====== SOURCE MATERIAL

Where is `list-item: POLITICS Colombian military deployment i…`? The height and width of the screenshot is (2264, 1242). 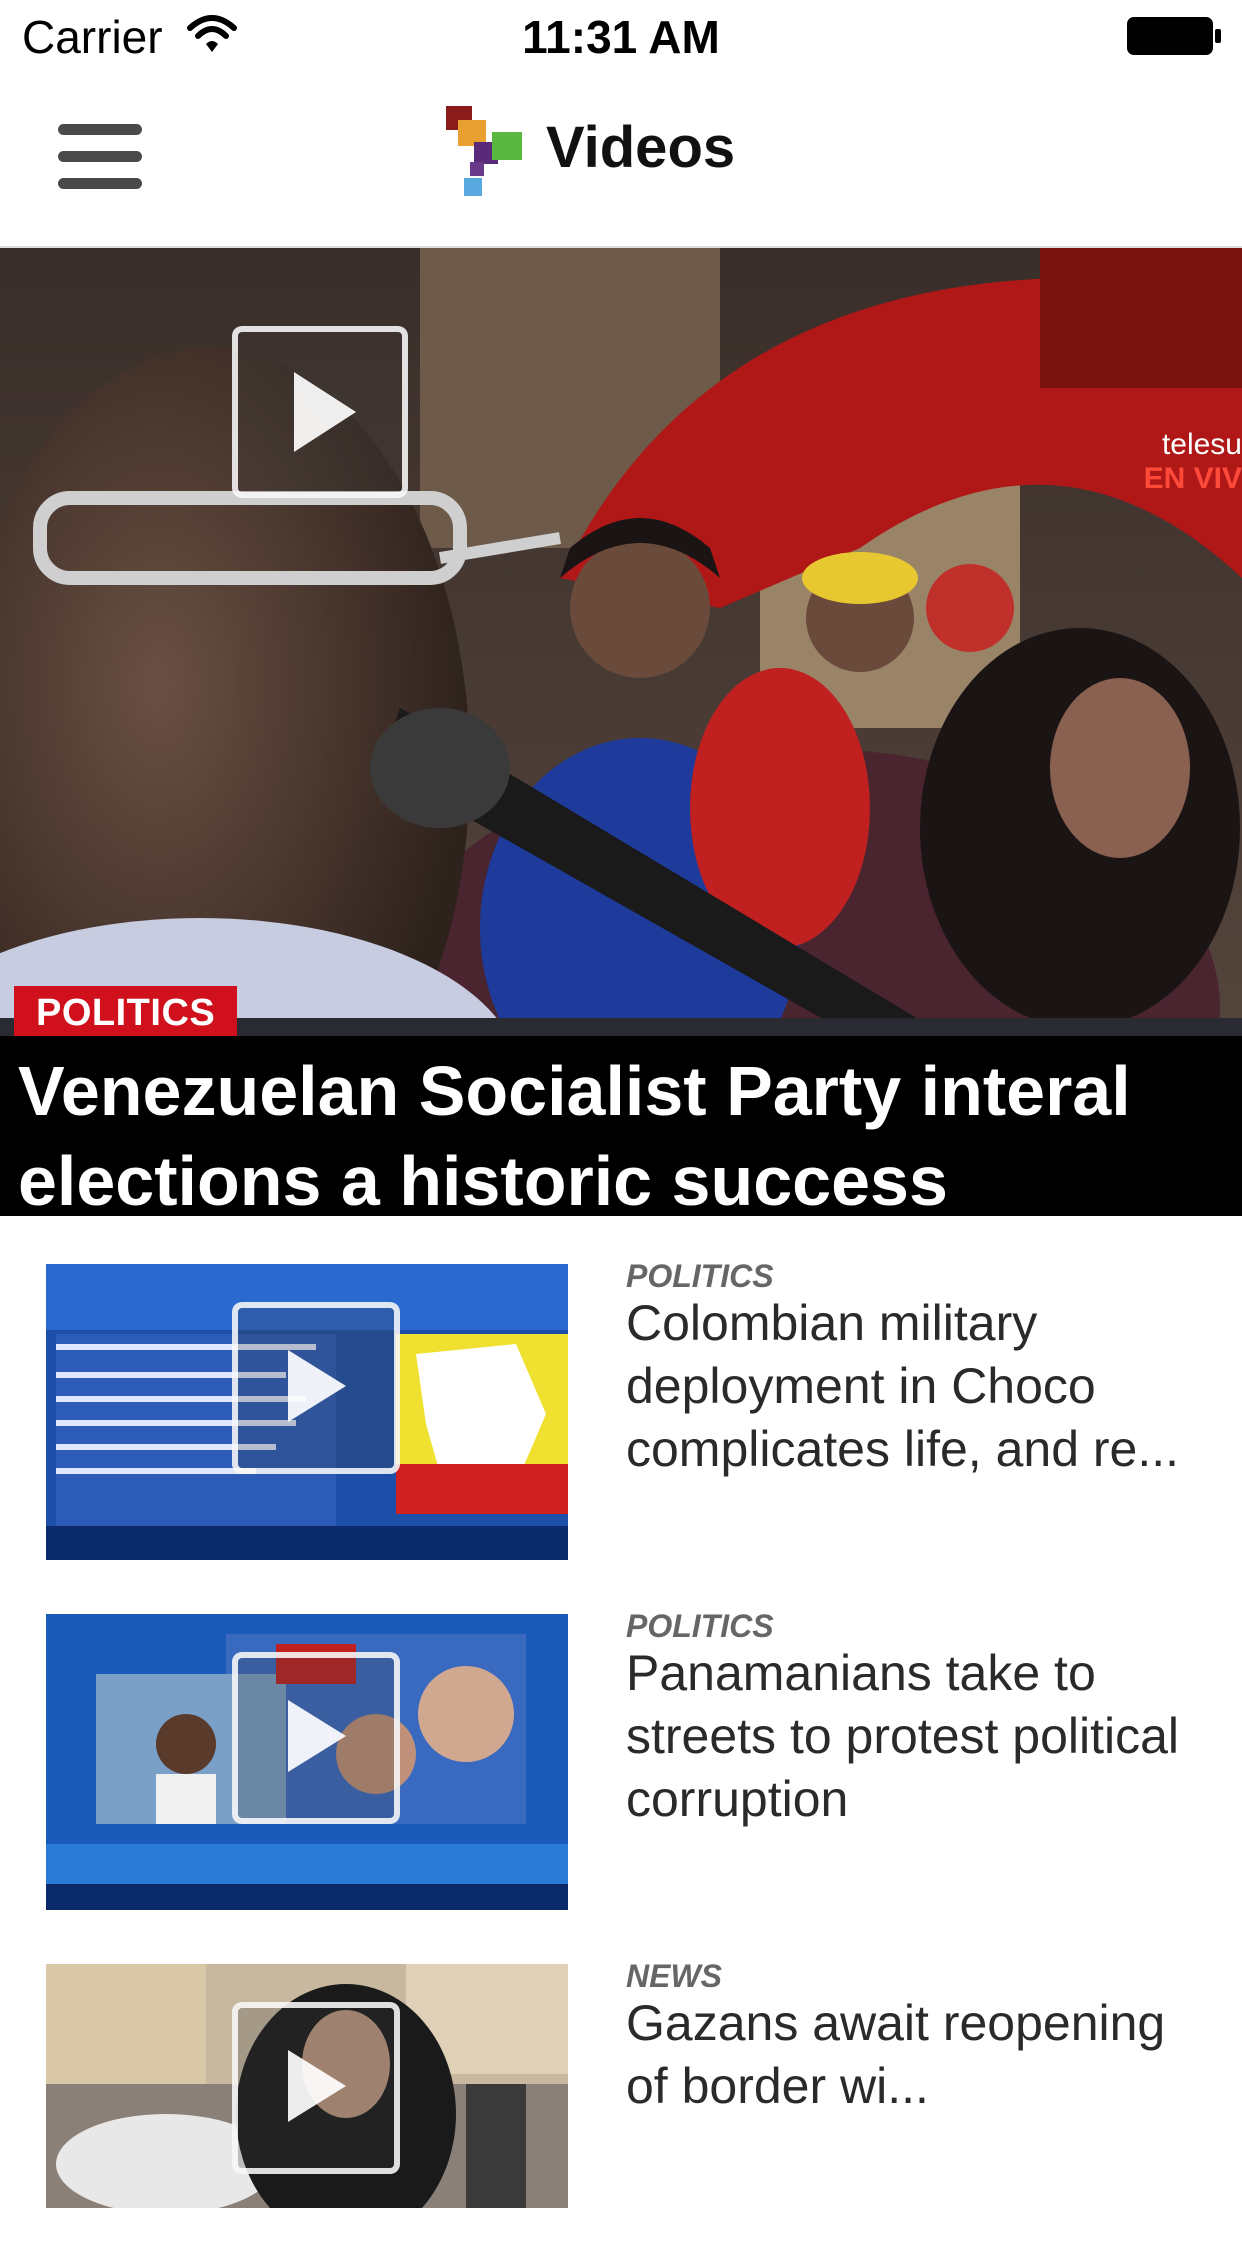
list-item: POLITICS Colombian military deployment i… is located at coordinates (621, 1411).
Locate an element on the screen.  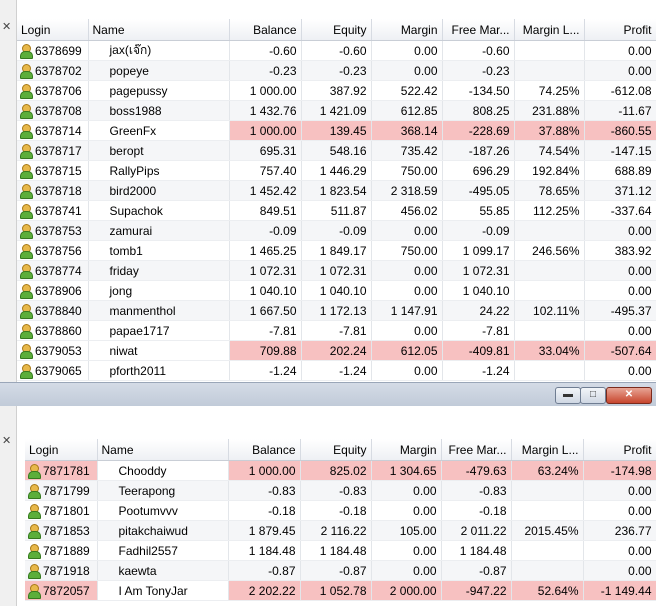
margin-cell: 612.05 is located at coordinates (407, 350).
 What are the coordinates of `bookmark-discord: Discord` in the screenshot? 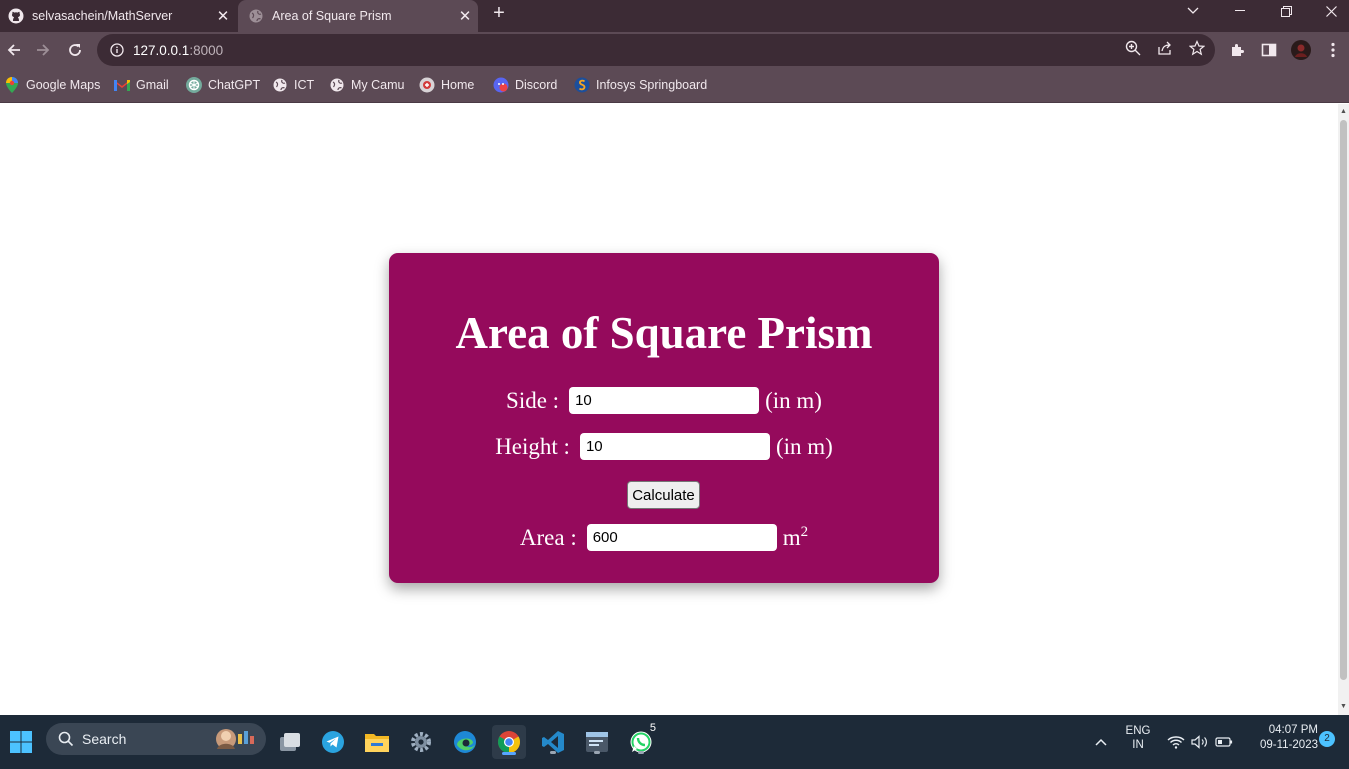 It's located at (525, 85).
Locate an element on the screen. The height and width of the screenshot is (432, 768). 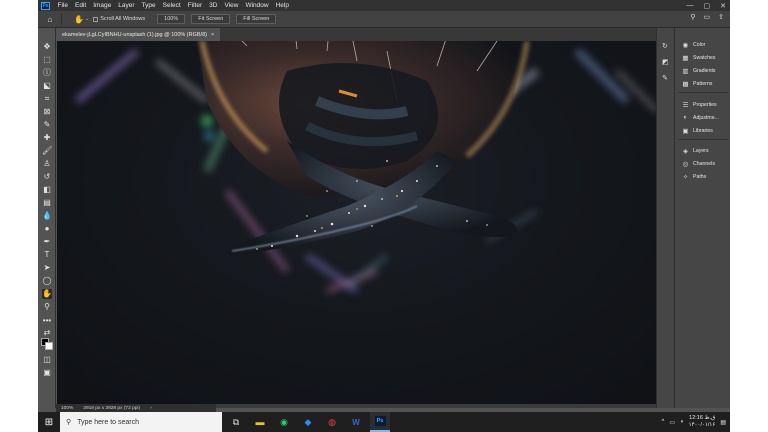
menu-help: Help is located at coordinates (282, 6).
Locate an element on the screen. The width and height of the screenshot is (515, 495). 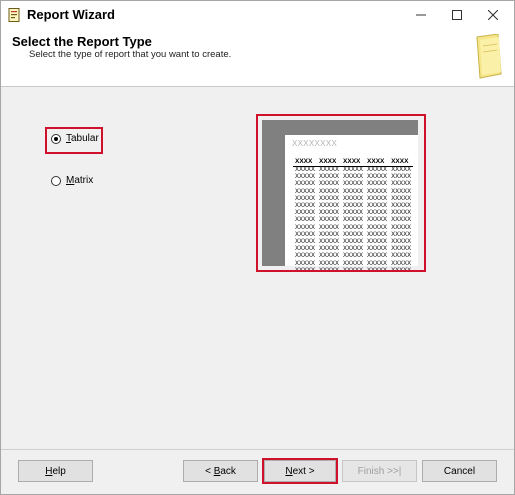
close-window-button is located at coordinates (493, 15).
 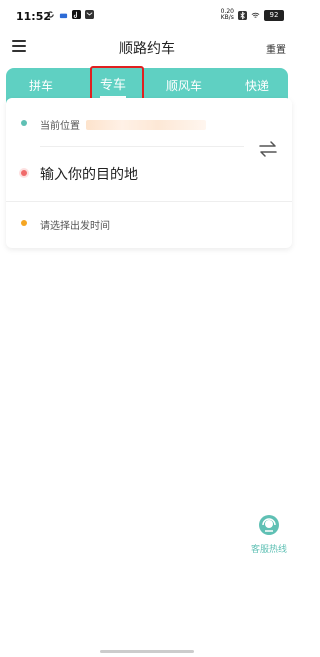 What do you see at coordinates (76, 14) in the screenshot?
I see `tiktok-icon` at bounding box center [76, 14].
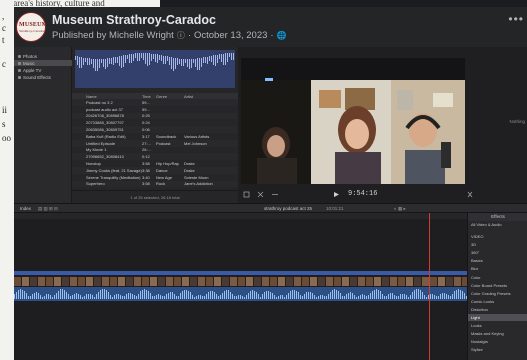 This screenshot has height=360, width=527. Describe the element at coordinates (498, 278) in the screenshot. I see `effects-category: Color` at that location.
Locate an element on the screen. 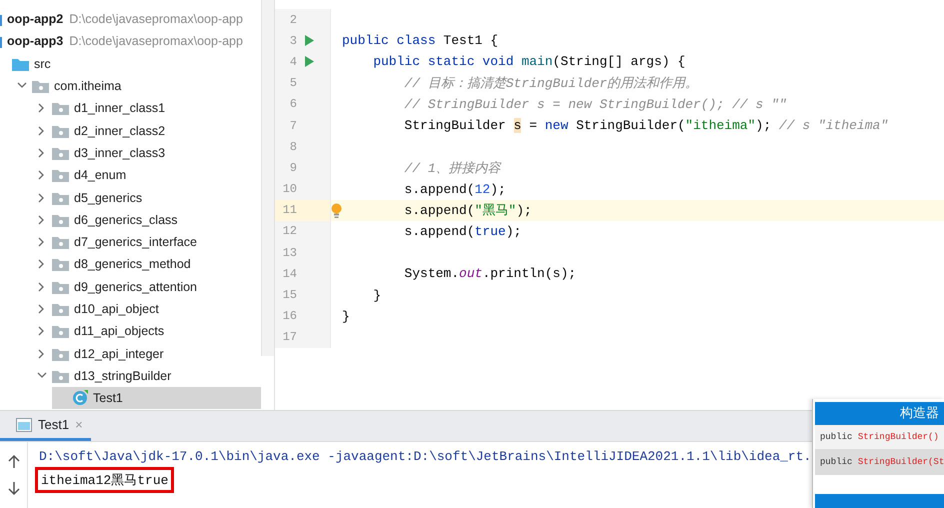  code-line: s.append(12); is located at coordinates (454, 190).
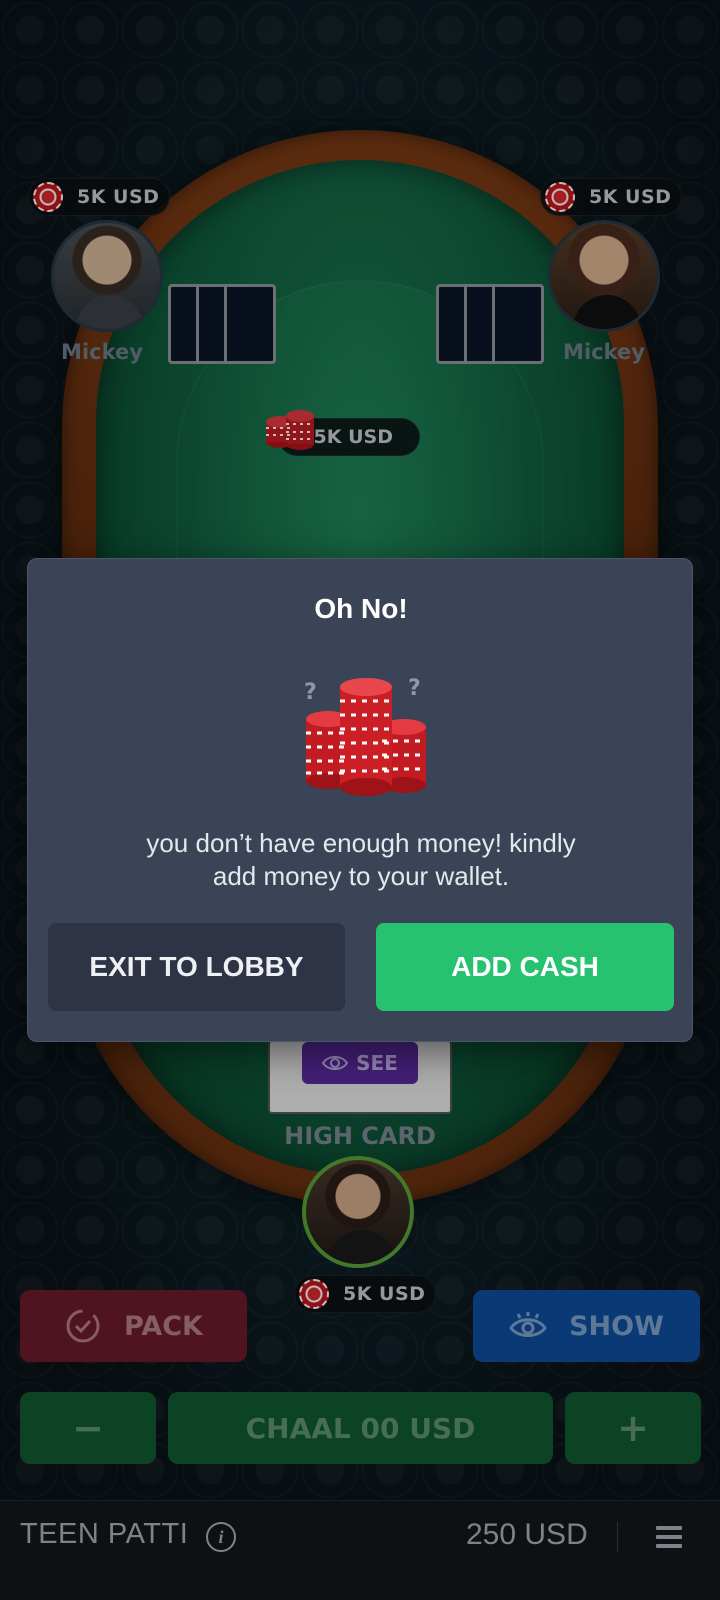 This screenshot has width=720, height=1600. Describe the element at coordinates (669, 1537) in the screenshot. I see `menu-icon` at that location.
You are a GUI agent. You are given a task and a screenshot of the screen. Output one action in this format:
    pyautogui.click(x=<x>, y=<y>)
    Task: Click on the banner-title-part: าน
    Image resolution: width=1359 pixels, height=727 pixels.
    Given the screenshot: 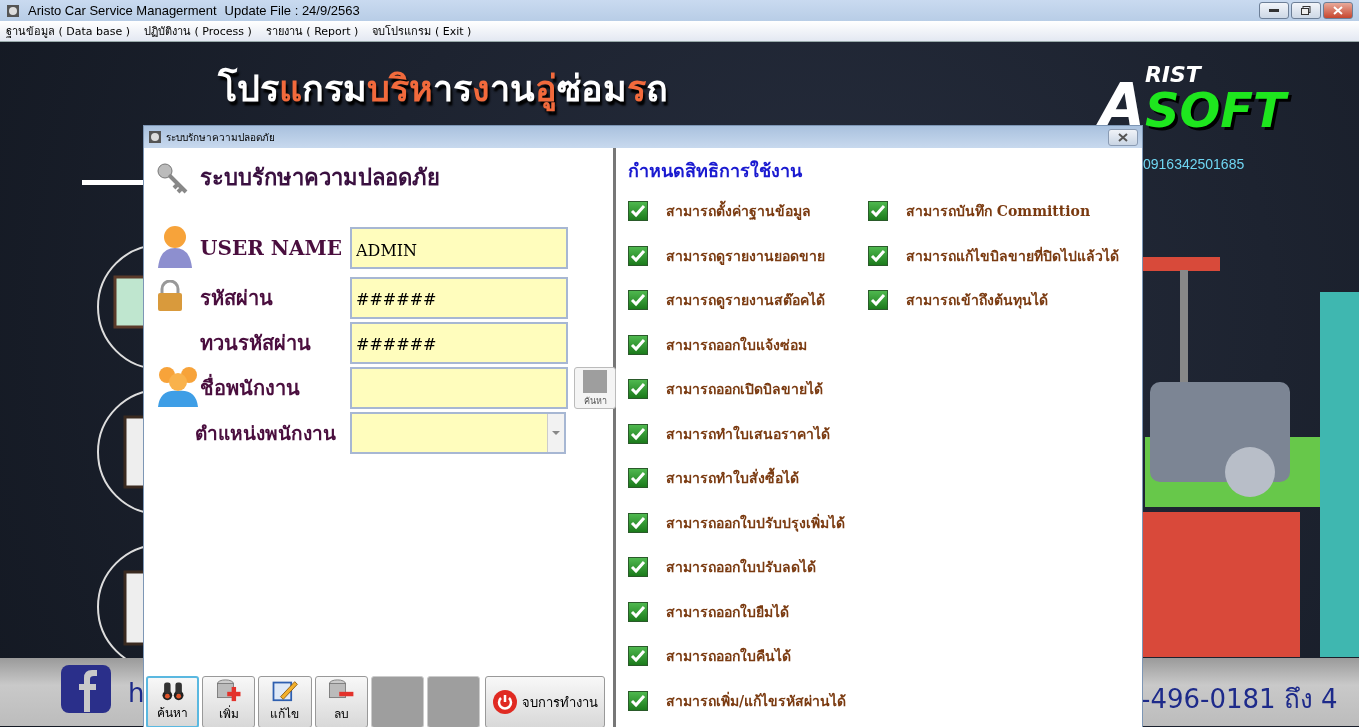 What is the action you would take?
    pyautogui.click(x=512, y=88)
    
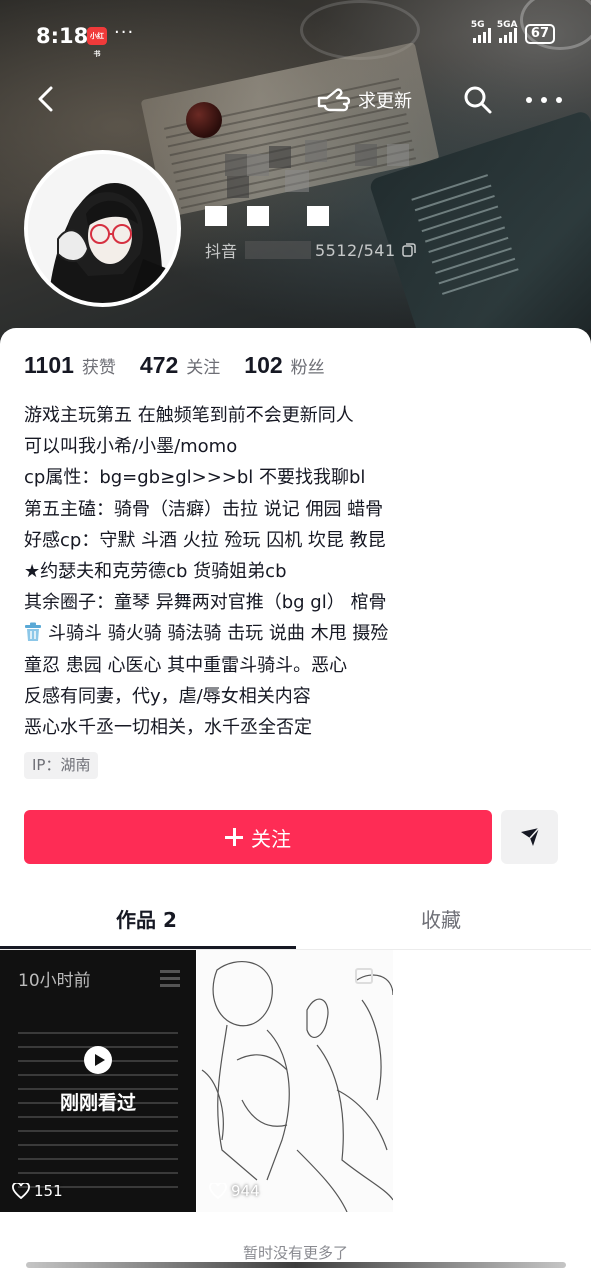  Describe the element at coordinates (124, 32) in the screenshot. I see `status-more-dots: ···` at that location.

============

— TO-DO ITEM —
Format the material as a JSON list of strings, one string per line and no blank lines, starting at the line that contains "You are a GUI" and ending after the line that contains "Image resolution: width=1359".

— PROBLEM SOLUTION —
[
  "You are a GUI agent. You are given a task and a screenshot of the screen. Output one action in this format:",
  "    pyautogui.click(x=<x>, y=<y>)",
  "    Task: Click on the banner-title-part: าน",
  "    Image resolution: width=1359 pixels, height=727 pixels."
]